Irgendwann waren wir dann auf dem Klo, Nomi, die mir den Kopf duscht, Nomi, die auf mich einredet, mir die Wangen streichelt, den Kopf, hallo, siehst du wieder klar? klar, Nomi, die sagt, Rum und Gras vertragen sich nicht, blutige Anfängerin, sage ich und hebe meinen Kopf, sehe mich im Spiegel, Nomi, die ihr Gesicht an meine Wange drückt, wir sehen uns ähnlich, sagt sie, die Lippen, die Augen, unsere Gesichtsfarbe, nur die Haare nicht; erinnerst du dich an Grossmutter, wie sie sagte, dass jeder Mensch mehr als zwei Gesichter hat?

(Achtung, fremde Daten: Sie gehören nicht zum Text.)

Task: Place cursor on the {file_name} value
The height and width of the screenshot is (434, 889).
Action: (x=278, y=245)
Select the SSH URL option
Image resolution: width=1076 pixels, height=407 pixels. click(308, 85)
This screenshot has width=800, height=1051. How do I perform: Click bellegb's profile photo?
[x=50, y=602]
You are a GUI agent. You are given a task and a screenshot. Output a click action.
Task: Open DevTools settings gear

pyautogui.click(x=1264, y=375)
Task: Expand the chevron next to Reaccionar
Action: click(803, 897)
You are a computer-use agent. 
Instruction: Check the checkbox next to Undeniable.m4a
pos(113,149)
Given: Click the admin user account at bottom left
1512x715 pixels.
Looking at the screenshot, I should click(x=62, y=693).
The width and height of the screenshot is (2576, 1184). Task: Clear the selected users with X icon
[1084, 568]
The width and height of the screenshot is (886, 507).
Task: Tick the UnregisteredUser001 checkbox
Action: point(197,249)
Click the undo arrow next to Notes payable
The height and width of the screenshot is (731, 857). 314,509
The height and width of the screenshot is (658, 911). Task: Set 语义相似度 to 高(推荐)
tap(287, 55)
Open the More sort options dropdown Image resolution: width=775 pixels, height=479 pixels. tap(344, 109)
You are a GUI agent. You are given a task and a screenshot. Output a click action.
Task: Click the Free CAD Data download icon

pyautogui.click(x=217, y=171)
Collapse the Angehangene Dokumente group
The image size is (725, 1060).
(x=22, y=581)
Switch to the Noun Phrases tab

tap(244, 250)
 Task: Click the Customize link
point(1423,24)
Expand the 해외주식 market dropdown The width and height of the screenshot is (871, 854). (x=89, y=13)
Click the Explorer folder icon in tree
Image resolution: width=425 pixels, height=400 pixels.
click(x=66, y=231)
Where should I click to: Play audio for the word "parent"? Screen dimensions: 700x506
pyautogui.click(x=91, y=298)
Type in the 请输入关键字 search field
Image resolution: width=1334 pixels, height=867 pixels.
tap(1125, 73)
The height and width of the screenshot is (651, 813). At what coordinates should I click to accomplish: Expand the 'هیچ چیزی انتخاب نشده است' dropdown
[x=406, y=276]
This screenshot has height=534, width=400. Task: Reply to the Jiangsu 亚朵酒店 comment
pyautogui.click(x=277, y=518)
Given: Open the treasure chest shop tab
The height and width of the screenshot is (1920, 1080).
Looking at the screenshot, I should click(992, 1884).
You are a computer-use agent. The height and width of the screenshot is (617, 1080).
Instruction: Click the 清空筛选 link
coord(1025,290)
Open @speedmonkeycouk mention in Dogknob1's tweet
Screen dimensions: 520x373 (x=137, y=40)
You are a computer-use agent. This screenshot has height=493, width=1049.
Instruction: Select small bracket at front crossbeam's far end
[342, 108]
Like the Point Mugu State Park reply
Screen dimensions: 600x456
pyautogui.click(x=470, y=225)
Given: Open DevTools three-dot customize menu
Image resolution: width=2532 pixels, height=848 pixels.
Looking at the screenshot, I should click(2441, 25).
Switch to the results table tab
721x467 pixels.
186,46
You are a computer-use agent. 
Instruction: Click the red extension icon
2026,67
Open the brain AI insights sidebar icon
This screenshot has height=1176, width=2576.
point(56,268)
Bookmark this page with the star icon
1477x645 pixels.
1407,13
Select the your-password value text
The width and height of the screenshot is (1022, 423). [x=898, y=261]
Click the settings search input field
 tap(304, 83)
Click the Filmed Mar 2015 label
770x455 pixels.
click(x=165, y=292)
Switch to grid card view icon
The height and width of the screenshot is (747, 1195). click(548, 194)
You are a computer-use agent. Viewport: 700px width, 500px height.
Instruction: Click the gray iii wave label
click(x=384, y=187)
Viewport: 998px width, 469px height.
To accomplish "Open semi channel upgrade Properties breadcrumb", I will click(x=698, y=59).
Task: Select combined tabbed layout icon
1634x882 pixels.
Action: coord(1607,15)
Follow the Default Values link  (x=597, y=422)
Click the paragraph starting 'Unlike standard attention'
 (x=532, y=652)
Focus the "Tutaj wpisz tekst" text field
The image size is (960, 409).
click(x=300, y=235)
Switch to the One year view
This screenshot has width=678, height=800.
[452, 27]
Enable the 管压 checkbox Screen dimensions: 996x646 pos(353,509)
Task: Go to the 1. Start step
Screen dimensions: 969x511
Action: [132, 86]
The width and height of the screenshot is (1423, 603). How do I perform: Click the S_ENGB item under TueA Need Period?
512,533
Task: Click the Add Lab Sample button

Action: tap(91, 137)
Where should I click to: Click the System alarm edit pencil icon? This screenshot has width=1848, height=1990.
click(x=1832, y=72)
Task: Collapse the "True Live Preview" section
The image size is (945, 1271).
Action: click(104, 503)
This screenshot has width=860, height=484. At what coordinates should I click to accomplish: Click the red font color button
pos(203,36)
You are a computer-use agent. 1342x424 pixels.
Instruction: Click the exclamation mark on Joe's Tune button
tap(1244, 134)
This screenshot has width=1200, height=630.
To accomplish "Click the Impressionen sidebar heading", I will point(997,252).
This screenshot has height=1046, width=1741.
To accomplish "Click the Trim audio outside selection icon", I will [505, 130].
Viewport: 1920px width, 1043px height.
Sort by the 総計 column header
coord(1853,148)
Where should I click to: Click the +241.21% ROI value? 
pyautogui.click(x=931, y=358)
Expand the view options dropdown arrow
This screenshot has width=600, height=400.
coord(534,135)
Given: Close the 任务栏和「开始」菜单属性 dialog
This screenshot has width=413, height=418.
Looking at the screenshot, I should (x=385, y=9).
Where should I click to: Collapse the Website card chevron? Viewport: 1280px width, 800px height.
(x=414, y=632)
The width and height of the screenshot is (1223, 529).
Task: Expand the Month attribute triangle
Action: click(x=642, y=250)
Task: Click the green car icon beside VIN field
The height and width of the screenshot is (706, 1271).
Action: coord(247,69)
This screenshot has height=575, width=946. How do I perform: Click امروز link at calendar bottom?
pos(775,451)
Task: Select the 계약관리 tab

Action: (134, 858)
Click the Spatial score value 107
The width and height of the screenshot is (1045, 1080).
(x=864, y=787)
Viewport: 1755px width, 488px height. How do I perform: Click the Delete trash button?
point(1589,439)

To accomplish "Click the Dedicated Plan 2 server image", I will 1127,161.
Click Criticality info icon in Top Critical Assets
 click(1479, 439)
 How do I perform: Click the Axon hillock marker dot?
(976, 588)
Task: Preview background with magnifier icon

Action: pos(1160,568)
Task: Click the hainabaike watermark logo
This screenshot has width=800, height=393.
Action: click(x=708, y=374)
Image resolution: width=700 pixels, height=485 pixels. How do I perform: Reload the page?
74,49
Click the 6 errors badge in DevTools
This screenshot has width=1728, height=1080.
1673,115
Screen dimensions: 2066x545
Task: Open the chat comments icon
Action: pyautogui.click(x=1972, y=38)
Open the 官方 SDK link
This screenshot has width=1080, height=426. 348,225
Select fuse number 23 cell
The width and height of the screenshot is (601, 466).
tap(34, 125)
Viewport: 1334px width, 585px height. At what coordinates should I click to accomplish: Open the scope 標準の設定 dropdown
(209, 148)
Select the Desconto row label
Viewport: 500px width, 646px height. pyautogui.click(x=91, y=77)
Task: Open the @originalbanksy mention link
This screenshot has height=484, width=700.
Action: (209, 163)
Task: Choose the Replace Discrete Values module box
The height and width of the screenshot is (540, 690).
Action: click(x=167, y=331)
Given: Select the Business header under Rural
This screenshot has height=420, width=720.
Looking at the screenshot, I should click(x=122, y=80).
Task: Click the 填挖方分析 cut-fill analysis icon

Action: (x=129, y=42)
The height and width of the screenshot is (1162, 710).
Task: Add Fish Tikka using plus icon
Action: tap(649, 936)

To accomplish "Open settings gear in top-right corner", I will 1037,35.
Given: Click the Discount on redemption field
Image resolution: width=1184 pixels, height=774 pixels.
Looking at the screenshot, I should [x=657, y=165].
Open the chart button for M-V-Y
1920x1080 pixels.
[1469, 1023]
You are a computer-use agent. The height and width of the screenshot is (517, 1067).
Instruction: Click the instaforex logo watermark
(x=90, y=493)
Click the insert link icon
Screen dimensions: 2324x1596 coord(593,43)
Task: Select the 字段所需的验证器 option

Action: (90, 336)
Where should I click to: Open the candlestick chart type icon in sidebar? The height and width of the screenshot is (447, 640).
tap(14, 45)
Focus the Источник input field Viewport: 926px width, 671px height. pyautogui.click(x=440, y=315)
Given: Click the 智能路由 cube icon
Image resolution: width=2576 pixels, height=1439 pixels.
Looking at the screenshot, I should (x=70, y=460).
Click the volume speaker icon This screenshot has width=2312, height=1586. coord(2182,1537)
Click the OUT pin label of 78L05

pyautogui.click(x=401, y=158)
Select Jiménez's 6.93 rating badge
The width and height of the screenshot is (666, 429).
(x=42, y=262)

Wie könnte ich das vergessen, antwortet Nomi.
Ich möchte nur ein Gesicht haben, sage ich.
Nomi, die lange wartet, mich anschaut und dann sagt, jeder Mensch hat verschiedene Gesichter, es ist überlebensnotwendig, verschiedene Gesichter zu haben.
Ich kann nicht mehr arbeiten im Mondial, und ich kann nicht mehr hierher kommen, es ist —
Ildi, du bist heute schlecht drauf, komm schon, nichts Grundsätzliches jetzt, wir machen uns ein bisschen frisch, ein bisschen Schminke, und dann gehen wir tanzen, meine geliebte Schwester, mach dich nicht so schwer.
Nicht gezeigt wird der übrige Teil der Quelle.